ATLANTA — As the world reflects on the life and legacy of Dr. Martin Luther King, his Beloved community here in metro Atlanta is reflecting on The Dream.

And that reflection comes as the fight for justice and equality continues on the heels of social unrest and Black Lives Matter protests of 2020.

Atlanta shared him with the world, but Dr. King had one hometown. And with community events throughout MLK Day, his hometown gathered to keep his real message alive.

Civil Rights activist and attorney Gerald Griggs said the Dr. King quotes that are all over social media on days like this need to be matched with action and intentionality.

“I always push back on people that quote Dr. King but don’t live Dr. King,” Griggs said. “Dr. King was a phenomenal advocate and activist for making America be what it said on paper for everybody."

Griggs goes on to say that activism matters, advocacy matters and being a voice for the voiceless matters now more than ever.

“If you’re not working towards these things, do not quote him on this day. Today is to reaffirm our dedication to justice the other 364 days of the year,” he said.

Dr. Bernice King repeatedly reminds people on her social media platforms that her father was assassinated. She said that history should not be watered down, and her father’s quotes should not be misused.

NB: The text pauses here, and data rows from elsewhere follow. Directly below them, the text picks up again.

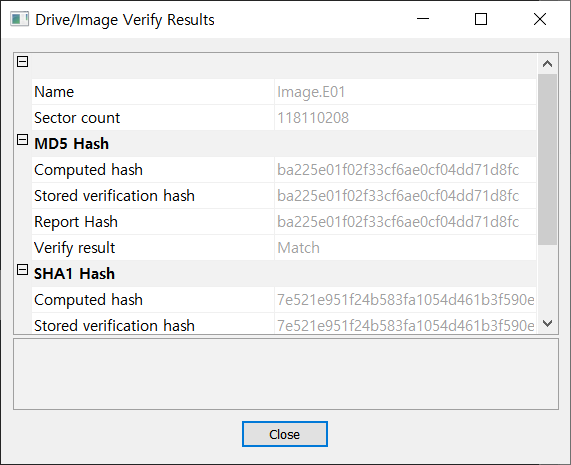This screenshot has width=571, height=465.
Task: Minimize the Verify Results window
Action: pos(423,19)
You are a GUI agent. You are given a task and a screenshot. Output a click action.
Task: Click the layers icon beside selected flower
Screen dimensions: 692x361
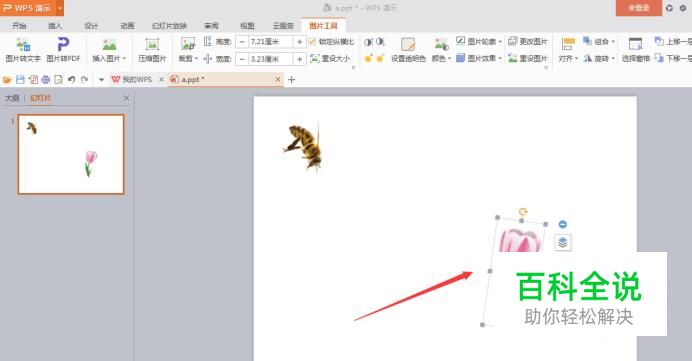point(563,242)
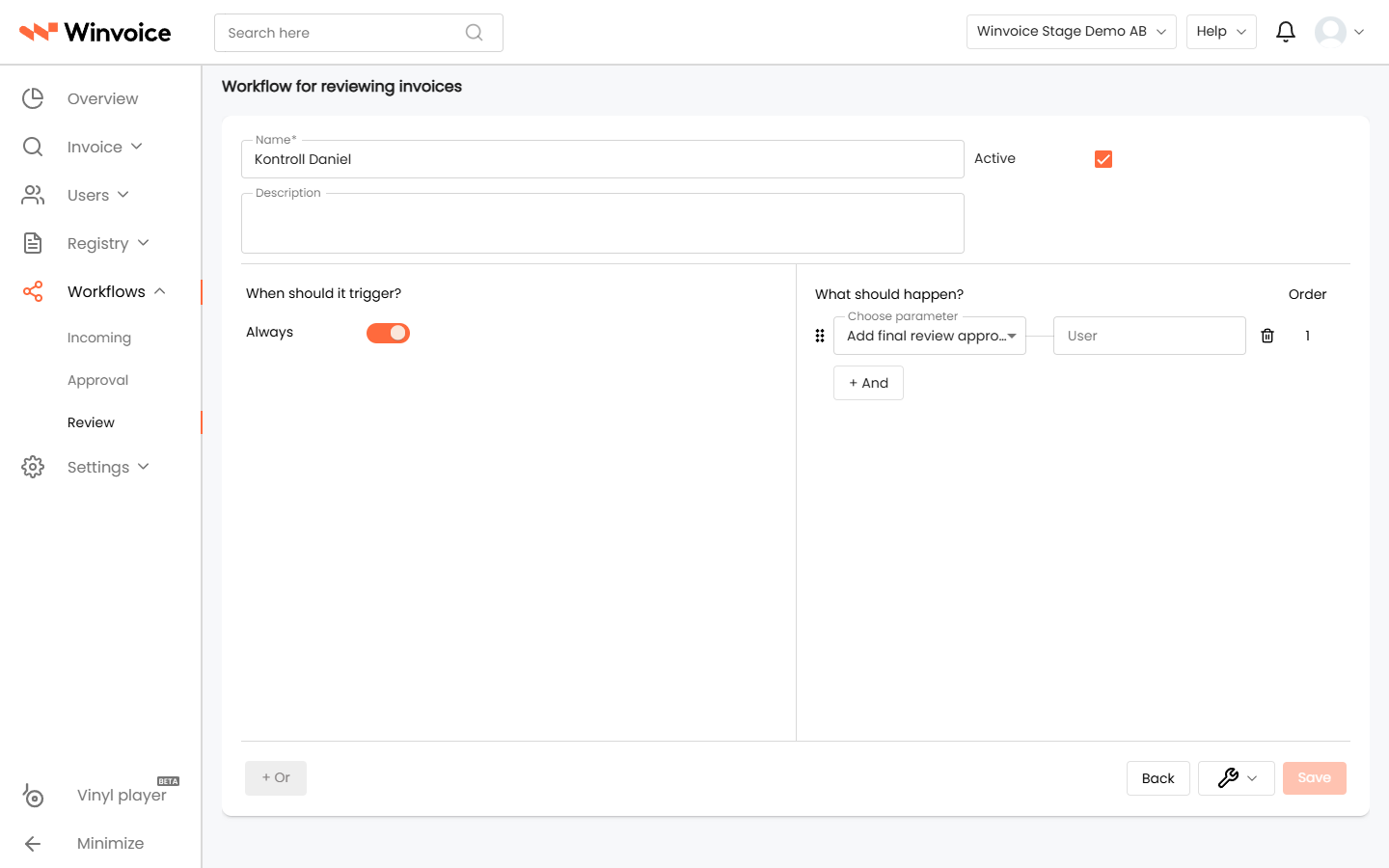Open the user avatar menu
The height and width of the screenshot is (868, 1389).
1340,32
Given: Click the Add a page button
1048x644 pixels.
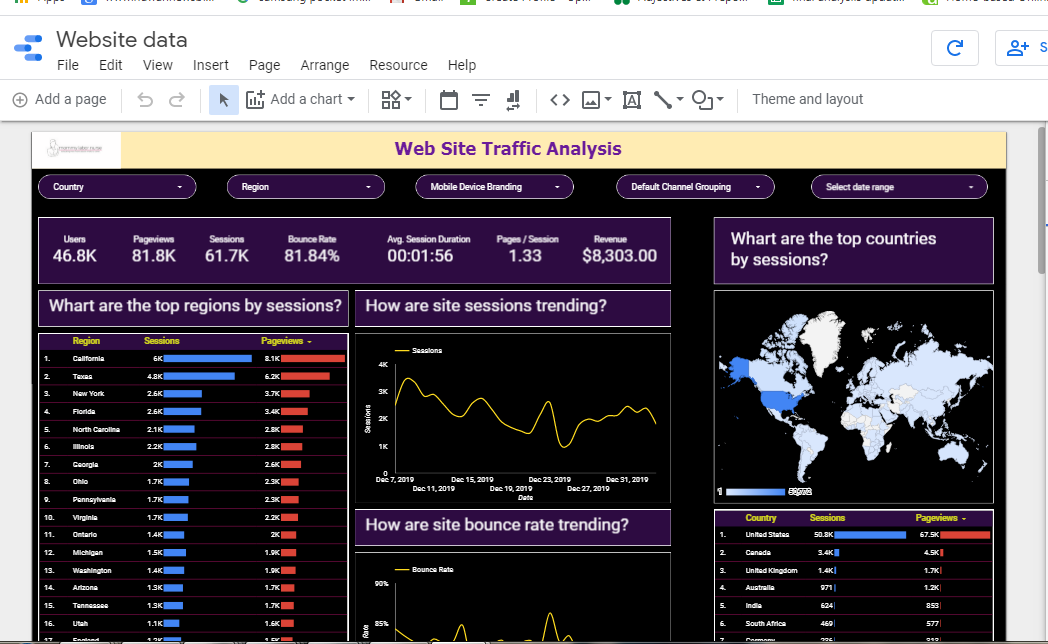Looking at the screenshot, I should (x=59, y=99).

“We have a lot of dark history and that, unfortunately, continues to perpetuate itself in our presence,” King said.

As Jan. 18 honors the life and legacy of Dr. King, Atlanta community organizer and leader Marcus Coleman said that it shouldn’t be used as a ‘feel-good’ moment. Coleman is the founder of the ‘Save OurSelves’ organization.

“I just don’t like to get things watered down,” Coleman said.

He said the greatest way to honor Dr. King, and all the civil rights legends who are now ancestors, is to continue doing the work.

“Coming on the heels of the uprising and the revolution of 2020, there is a political awakening and awareness and education that’s happening," Coleman said. "Something that I know Dr. King and others would be extremely proud of.”

Griggs said the movement now needs the spirit of the past, to push forward in fulfilling The Dream to reach its fullest potential.

“If you’re not marching with Black Lives Matter, if you’re not protesting for Ahmaud, or protesting for Breonna, or protesting for George Floyd, you would not have marched with Dr. King,” he said.